How does the Bride feel about this invasion of her garden, this ransacking of her table, this abuse of her hospitality? The Song does not tell us.

This somewhat bold invitation of the Bridegroom, for all to come and join the feast, is a theme that runs through both Old and New Testaments. It is the cry of Wisdom, who invites the foolish and the ignorant to “come, eat of my bread and drink of the wine I have mixed.” (Proverbs 9:5)

It is the vision of Isaiah, who envisions the victory of the messiah as a banquet “of rich food, a feast of well-aged wines, of rich food filled with marrow, of well-aged wines strained clear” to which all peoples and nations are invited. (Isaiah 25:6)

It is Jesus’ parable of the king who invites those on the highways and byways to the wedding feast of his son. (Matthew 22:1-14)

It is the experience of the little boy who gave to Jesus his lunch, and suddenly found his loaves and fishes transformed into a feast for five thousand men, not to mention the women and children. (Matthew 14:13-21)

We usually approach the Eucharist banquet with the intention of being nourished ourselves, body and soul, heart and mind. It is the very flesh of the Risen Christ, food that allows our inner self to grow strong and that enriches us in charity. (Catechism 1392-4; Ephesians 3:16)

But while the physical food that we eat for bodily health becomes incorporated into our substance and our life, always at the cost of its own substantial existence, the Body of Christ is not so much incorporated into us as we are incorporated into Him. (Catechism 1395)

Our Eucharistic hunger, therefore, must always be twofold. We must hunger for Christ, “the bread of God … which comes down from heaven.” (John 6:33a)

But we must also hunger to ourselves become part of his gift, part of his banquet, part of his mission to “give life to the world.” (John 6:33b)

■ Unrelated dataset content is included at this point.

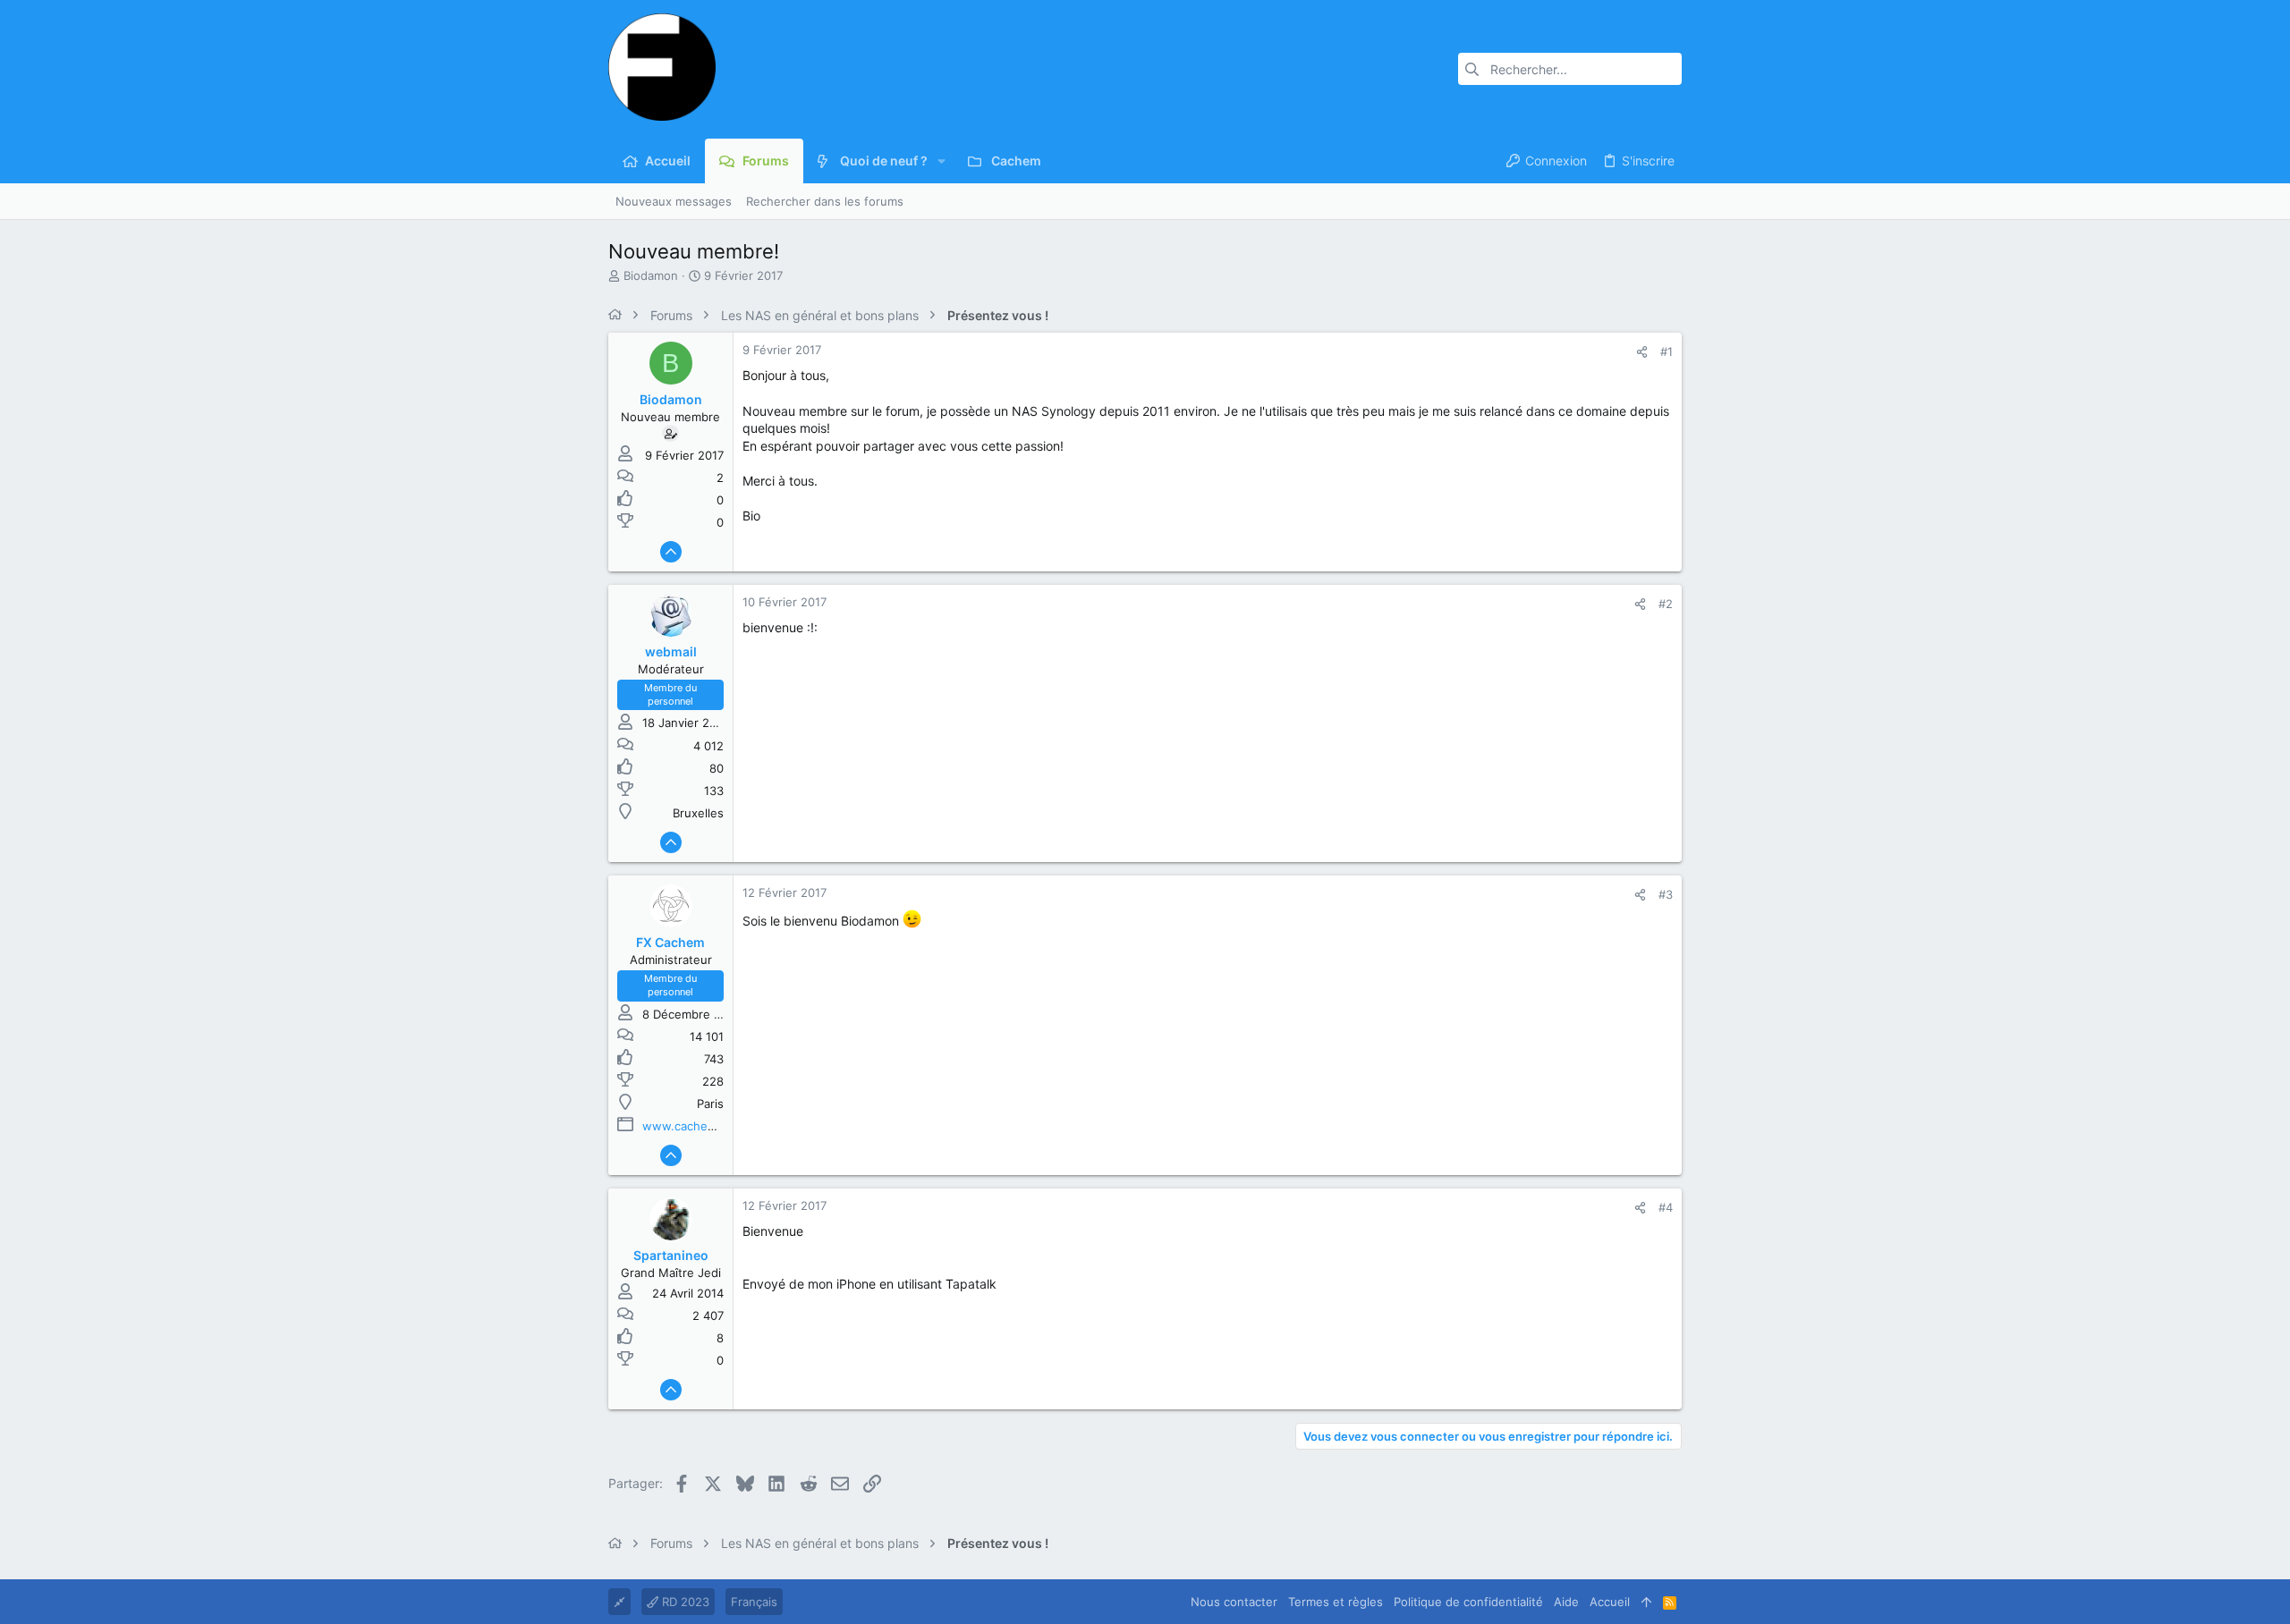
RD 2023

For the Church, the Bride, is called to become one with the Bridegroom who gave himself up for her, (Ephesians 5:25) and this means that she herself must be willing to be taken, blessed, broken and shared.

This twofold hunger is made possible by the twofold mystery of Transubstantiation. In the first instance, if Christ can take bread and wine, fruit of the earth and work of human hands, and make them into the gift of his very self, Body, Blood, Soul and Divinity, without violating their nature, then we can trust him with our very selves, and trust that he can make us participants in his salvific mission without doing violence to our nature. Moreover, if Christ can take his crucified and risen flesh and make them into true food and drink for mere mortals, then we can trust that he will not let us languish, nor let us be gnawed beyond our limits. His Providence turns all things into nourishment for those who put their trust in him.

“At the wedding feast enlarged to receive the whole world, the bread will not fail, neither the wine… For the desire of the Bridegroom is not only that one drink but that all drink to the point of intoxication.” (Blaise Arminjon)

“Blessed are those who are invited to the marriage supper of the Lamb.” (Revelation 19:9)

Sister Susanna Edmunds, OP is a member of the Dominican Sisters of St. Cecilia. She currently serves the Archdiocese of Sydney as Dean of Studies at the Seminary of the Good Shepherd, Homebush.